At the time, police described the shooting as gang-related. Authorities said both Cancel and his brother, who lived in the 5500 block of North Parkside Avenue, were members of the Maniac Latin Disciples gang.

But that's something Resto and the 19-year-old's family vehemently deny.

"Mikey was not a member," Resto said. "If Mikey was a gangbanger, I wouldn't even bother with this because that'd be the life he chose."

Juan Carlos Cancel said he believes his younger brother's murder has not been solved because of the perception he was in a gang.

"He wasn't a gangbanger, and his priorities weren't to be a gangbanger. They were family and school," Cancel said. "And that's where the cops got it wrong. They thought he was a gangbanger, so it was going to happen to him anyway."

Resto agreed and said she will continue to "fight for Mikey's cause."

"They're saying it's gang-related, and when it's gang-related, it's like another menace to society off the street," she said. "So Mikey is being considered a gang member, and so his life is nothing."

Resto spoke in a phone interview from Florida, where she had planned to move with Cancel after he graduated from Taft High School in June 2013. Cancel wanted to study computers at Valencia College, she said.

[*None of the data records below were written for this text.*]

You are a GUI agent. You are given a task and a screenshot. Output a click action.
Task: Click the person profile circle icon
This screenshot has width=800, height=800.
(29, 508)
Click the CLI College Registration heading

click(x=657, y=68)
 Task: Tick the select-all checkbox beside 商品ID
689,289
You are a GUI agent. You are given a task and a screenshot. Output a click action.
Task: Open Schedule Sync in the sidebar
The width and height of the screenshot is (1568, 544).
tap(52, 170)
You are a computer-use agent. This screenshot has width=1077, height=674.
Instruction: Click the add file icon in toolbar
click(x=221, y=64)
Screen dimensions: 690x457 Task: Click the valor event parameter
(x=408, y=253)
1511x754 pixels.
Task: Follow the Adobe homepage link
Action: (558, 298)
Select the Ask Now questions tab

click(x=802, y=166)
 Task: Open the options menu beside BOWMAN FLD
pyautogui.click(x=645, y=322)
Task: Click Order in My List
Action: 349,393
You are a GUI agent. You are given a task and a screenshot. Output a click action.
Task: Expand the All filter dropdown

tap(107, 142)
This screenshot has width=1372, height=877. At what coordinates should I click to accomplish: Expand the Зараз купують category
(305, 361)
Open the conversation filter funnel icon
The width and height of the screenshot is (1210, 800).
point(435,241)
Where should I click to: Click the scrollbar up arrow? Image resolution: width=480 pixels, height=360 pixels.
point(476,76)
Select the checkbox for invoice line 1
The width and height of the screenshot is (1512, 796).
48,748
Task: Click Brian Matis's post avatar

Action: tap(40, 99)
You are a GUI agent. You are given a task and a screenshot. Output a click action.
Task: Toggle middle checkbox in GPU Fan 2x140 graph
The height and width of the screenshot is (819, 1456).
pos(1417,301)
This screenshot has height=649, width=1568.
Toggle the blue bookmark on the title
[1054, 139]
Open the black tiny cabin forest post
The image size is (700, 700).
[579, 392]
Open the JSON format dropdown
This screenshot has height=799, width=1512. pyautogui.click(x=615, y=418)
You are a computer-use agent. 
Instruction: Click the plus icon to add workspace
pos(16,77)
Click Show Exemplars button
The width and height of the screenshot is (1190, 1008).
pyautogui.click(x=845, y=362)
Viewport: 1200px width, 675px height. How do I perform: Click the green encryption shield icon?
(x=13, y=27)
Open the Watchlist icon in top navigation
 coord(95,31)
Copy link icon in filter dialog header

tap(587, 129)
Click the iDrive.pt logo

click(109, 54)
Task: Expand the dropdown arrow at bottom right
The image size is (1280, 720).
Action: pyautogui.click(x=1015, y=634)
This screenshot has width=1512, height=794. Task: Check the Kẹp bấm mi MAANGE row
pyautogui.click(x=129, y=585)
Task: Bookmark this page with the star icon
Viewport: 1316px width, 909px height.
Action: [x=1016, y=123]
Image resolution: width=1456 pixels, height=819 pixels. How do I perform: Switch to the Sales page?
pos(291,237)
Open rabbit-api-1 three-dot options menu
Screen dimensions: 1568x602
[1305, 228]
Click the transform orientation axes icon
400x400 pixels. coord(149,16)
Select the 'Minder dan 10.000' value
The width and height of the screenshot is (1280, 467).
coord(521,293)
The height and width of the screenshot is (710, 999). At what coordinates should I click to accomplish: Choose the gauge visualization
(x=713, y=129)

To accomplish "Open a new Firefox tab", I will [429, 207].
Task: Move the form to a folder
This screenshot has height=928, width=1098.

Resto said her grandson, whom she had raised since he was 6 months old, was a "ladies' man" who was funny and well-liked. He left behind a 3-year-old daughter who still asks about him, Resto said.

Resto said she is offering $1,000 to anyone who provides information that leads to an arrest in Cancel's murder case. Fliers have popped up around the neighborhood where he was killed, and Resto said she will not stop seeking justice for her grandson, even if she has to continue her fight from out of state.

But Michelle Valdez said while her family is frustrated by the slow road to justice, she understands that police need "concrete" evidence, and she said the family wants the right people put behind bars.

"We want the right person," she said. "We don't want just anybody."